** begin **

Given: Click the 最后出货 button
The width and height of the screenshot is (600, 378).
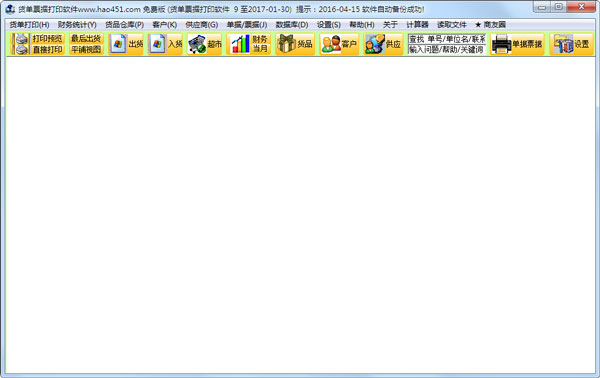Looking at the screenshot, I should [x=86, y=39].
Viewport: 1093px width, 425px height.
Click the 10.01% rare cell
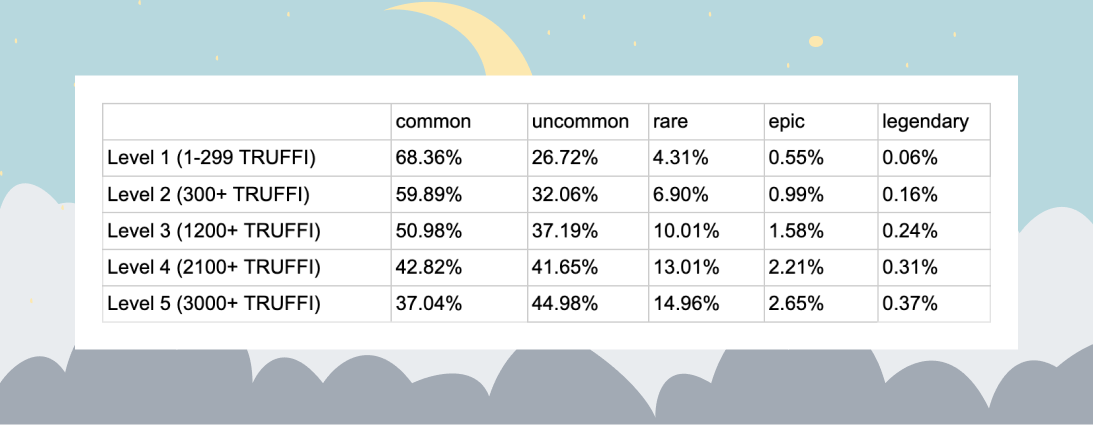(x=685, y=231)
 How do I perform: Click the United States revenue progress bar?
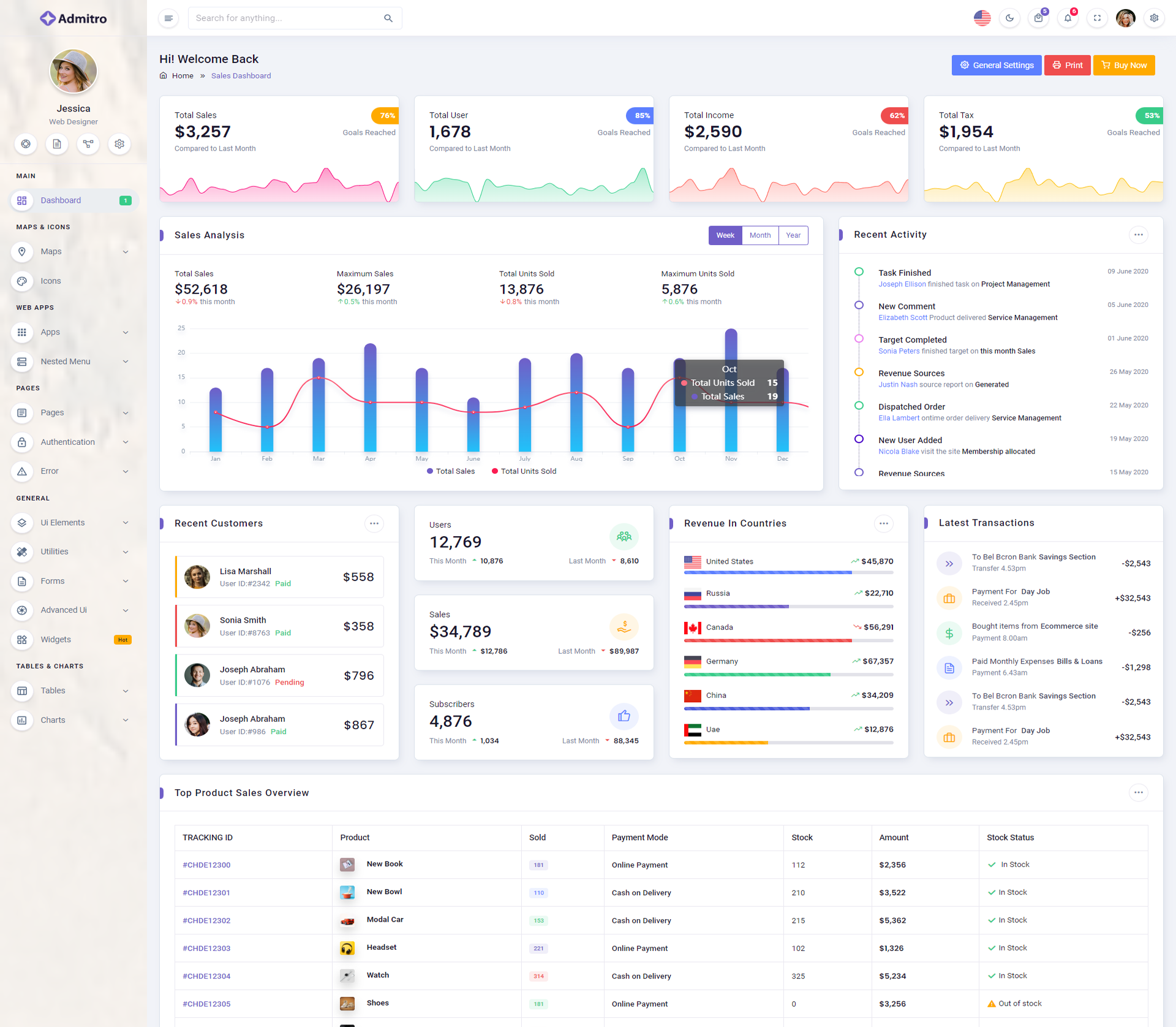pyautogui.click(x=788, y=572)
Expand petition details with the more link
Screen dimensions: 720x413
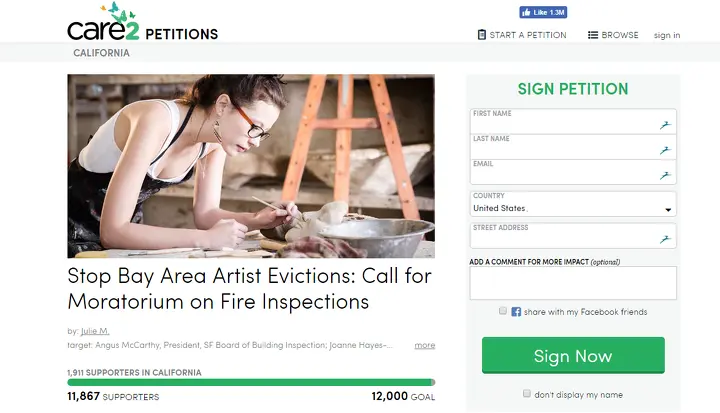click(x=425, y=345)
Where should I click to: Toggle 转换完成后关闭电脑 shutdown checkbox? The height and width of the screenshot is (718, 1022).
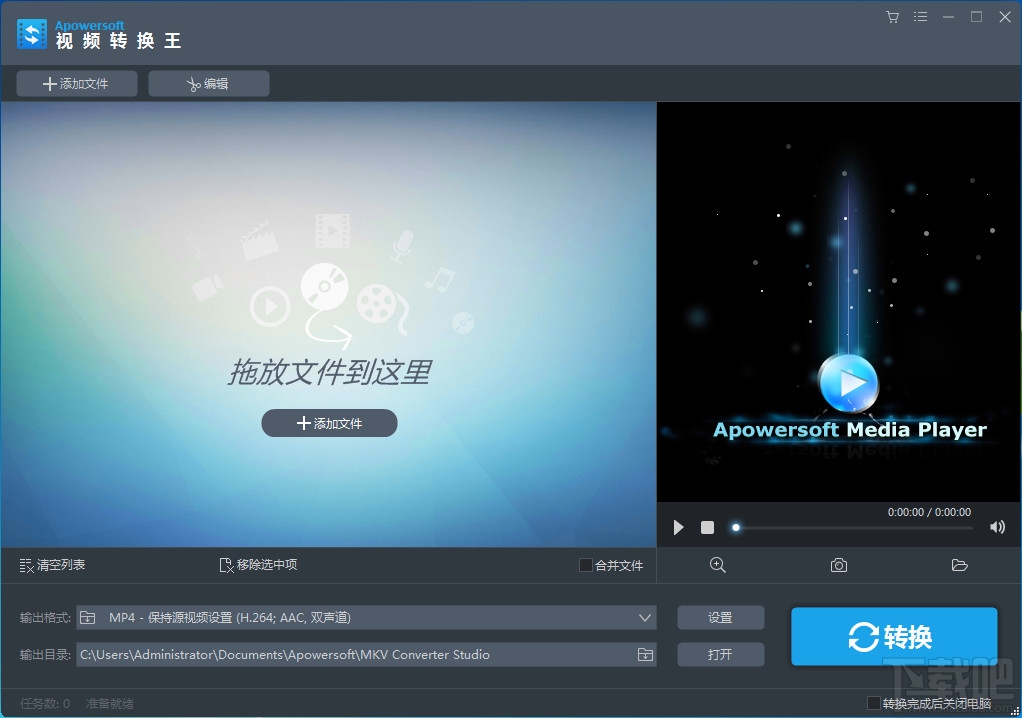point(873,703)
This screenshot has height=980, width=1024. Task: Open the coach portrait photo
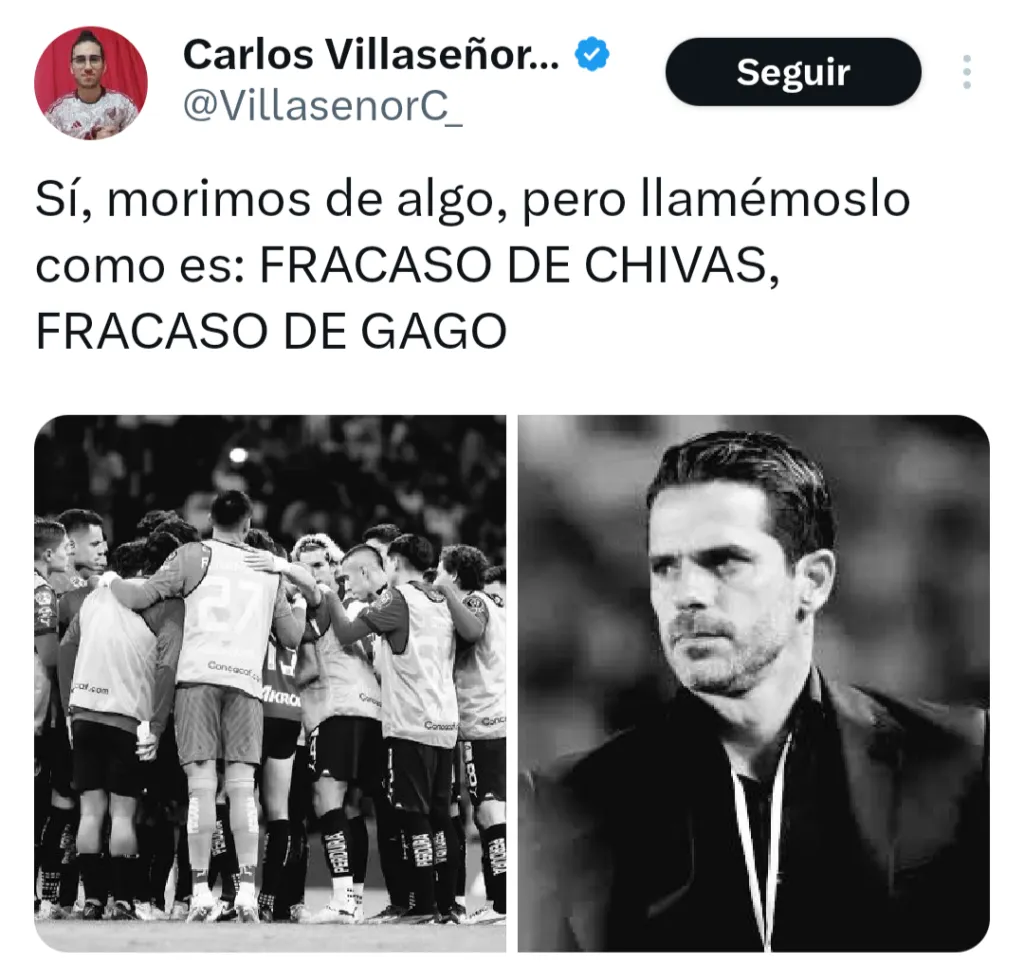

** end **

YOUR OBJECTIVE: Change "progress bar" to "progress indicator" throughout the lines above and write them out again with nothing else altered, leaving out the pictures.

RESPONSE:
Given: Click the 最后出货 button
The width and height of the screenshot is (600, 378).
Looking at the screenshot, I should [x=86, y=39].
Viewport: 1093px width, 425px height.
Click the 10.01% rare cell
(x=685, y=231)
 How do I perform: Click the United States revenue progress indicator?
pyautogui.click(x=788, y=572)
Expand petition details with the more link
Screen dimensions: 720x413
click(x=425, y=345)
Where should I click to: Toggle 转换完成后关闭电脑 shutdown checkbox? The height and width of the screenshot is (718, 1022).
point(873,703)
This screenshot has height=980, width=1024. Task: Open the coach portrait photo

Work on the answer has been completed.